A significant criticism of LAAO use is the lack of direct randomized comparison with direct oral anticoagulants (DOACs). Much of this is centered on the potential for better outcomes with DOACs as compared with using vitamin K antagonists (VKAs). In their presentation, Lakkireddy et al.10 raised questions regarding improved outcomes with DOAC therapy as compared with VKA therapy. They analyzed health claims data using the IBM Watson Health MarketScan® application (IBM Corp., Armonk, NY, USA). In a study cohort of more than 80,000 patients receiving oral anticoagulant therapy for nonvalvular AF and a CHA2DS2-VASc score ≥ 2, they found a slight increase in thromboembolic events in patients treated with a DOAC versus a VKA (3.37 events versus 3.16 events per 100 patient-years) and an equivalent stroke rate (3.73 events per 100 patient-years). The bleeding risk was lower in the DOAC group including with regard to hemorrhagic stroke (0.54 events versus 0.88 events per 100 patient-years). Although a higher number of patients remained adherent to therapy in the DOAC group, adherence was still poor, with up to one-third of patients not remaining on therapy. Importantly, patients with poor adherence to DOAC therapy had the highest stroke risk of any group. This study demonstrates the limitations of medical therapy in a “real-world” database and highlights the importance of implementing mechanisms that improve adherence or that do not rely on patient compliance (such as LAAO).

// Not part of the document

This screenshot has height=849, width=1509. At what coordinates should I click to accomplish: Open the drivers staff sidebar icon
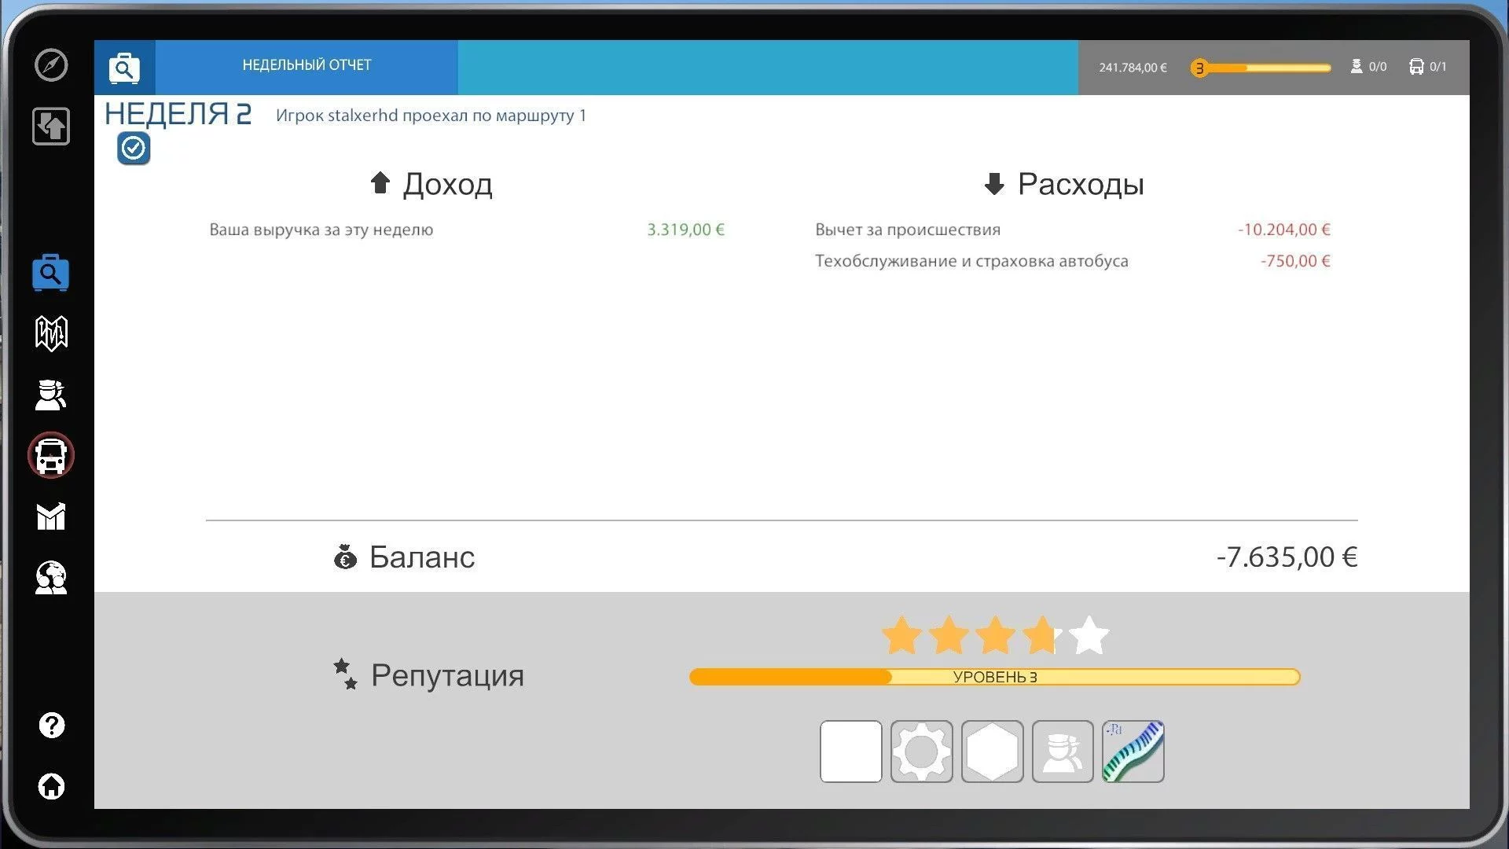pos(51,395)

Kita et al.11 presented the one-year data of patients with persistent/longstanding persistent AF who underwent AF ablation with LAA electrical isolation together with LAAO. The group previously reported acute procedural success, demonstrating the feasibility of a concomitant approach.11 All patients were recommended to remain on anticoagulation therapy for three months postprocedure and then switch to antiplatelet therapy. In a small cohort of patients including both first-time and redo ablation cases, the investigators found an AF-free survival rate for any recurrence lasting more than 30 seconds of 80% at one year, with all patients mostly in sinus rhythm. There was no evidence of thromboembolism. One DRT was seen in a patient with premature cessation of DOAC therapy. These data support the importance of LAA electrical isolation in persistent AF as previously demonstrated12 but also potentially eliminate the risk of thrombus formation post-LAA isolation. Larger randomized trials are needed to fully test this hypothesis.
The 2018 Annual Scientific Sessions of the Heart Rhythm Society will be remembered as a pivotal time in that the efficacy of catheter-based interventions for the treatment of AF was demonstrated. However, the research presented still leaves pending questions and illustrates the need for further ground-breaking science. We will all anxiously await next year!